EXERCISE REQUIREMENTS
Reproduce the listing below word for word, line by line.

STORED RECORDS
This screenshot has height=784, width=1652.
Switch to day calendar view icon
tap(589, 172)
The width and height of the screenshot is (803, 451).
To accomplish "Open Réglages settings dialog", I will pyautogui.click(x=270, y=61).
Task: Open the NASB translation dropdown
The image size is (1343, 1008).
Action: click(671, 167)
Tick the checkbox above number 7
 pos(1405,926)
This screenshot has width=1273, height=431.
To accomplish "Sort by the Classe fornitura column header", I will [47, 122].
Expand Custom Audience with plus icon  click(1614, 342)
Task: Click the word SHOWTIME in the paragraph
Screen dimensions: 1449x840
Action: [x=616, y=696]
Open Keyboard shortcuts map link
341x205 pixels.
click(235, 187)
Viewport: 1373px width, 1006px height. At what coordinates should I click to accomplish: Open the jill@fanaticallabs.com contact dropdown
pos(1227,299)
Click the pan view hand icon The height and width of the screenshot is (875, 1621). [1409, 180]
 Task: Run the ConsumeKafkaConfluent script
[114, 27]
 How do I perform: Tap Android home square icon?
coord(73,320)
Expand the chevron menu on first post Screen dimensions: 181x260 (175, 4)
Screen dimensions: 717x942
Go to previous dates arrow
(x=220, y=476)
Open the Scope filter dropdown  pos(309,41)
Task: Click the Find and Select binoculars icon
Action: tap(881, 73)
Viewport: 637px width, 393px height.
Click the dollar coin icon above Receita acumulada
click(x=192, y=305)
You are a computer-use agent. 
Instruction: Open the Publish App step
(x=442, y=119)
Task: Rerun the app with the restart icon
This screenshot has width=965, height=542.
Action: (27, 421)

THE COMPLETED TASK
This screenshot has height=784, width=1652.
Switch to day calendar view icon
tap(589, 172)
The width and height of the screenshot is (803, 451).
To accomplish "Open Réglages settings dialog", I will pyautogui.click(x=270, y=61).
Task: Open the NASB translation dropdown
The image size is (1343, 1008).
Action: click(671, 167)
Tick the checkbox above number 7
 pos(1405,926)
This screenshot has width=1273, height=431.
To accomplish "Sort by the Classe fornitura column header", I will [47, 122].
Expand Custom Audience with plus icon  click(1614, 342)
Task: Click the word SHOWTIME in the paragraph
Screen dimensions: 1449x840
Action: [x=616, y=696]
Open Keyboard shortcuts map link
341x205 pixels.
click(235, 187)
Viewport: 1373px width, 1006px height. At what coordinates should I click to accomplish: Open the jill@fanaticallabs.com contact dropdown
pos(1227,299)
Click the pan view hand icon The height and width of the screenshot is (875, 1621). [1409, 180]
 Task: Run the ConsumeKafkaConfluent script
[114, 27]
 How do I perform: Tap Android home square icon?
coord(73,320)
Expand the chevron menu on first post Screen dimensions: 181x260 (175, 4)
Screen dimensions: 717x942
Go to previous dates arrow
(x=220, y=476)
Open the Scope filter dropdown  pos(309,41)
Task: Click the Find and Select binoculars icon
Action: tap(881, 73)
Viewport: 637px width, 393px height.
Click the dollar coin icon above Receita acumulada
click(x=192, y=305)
You are a computer-use agent. 
Instruction: Open the Publish App step
(x=442, y=119)
Task: Rerun the app with the restart icon
This screenshot has width=965, height=542.
Action: (27, 421)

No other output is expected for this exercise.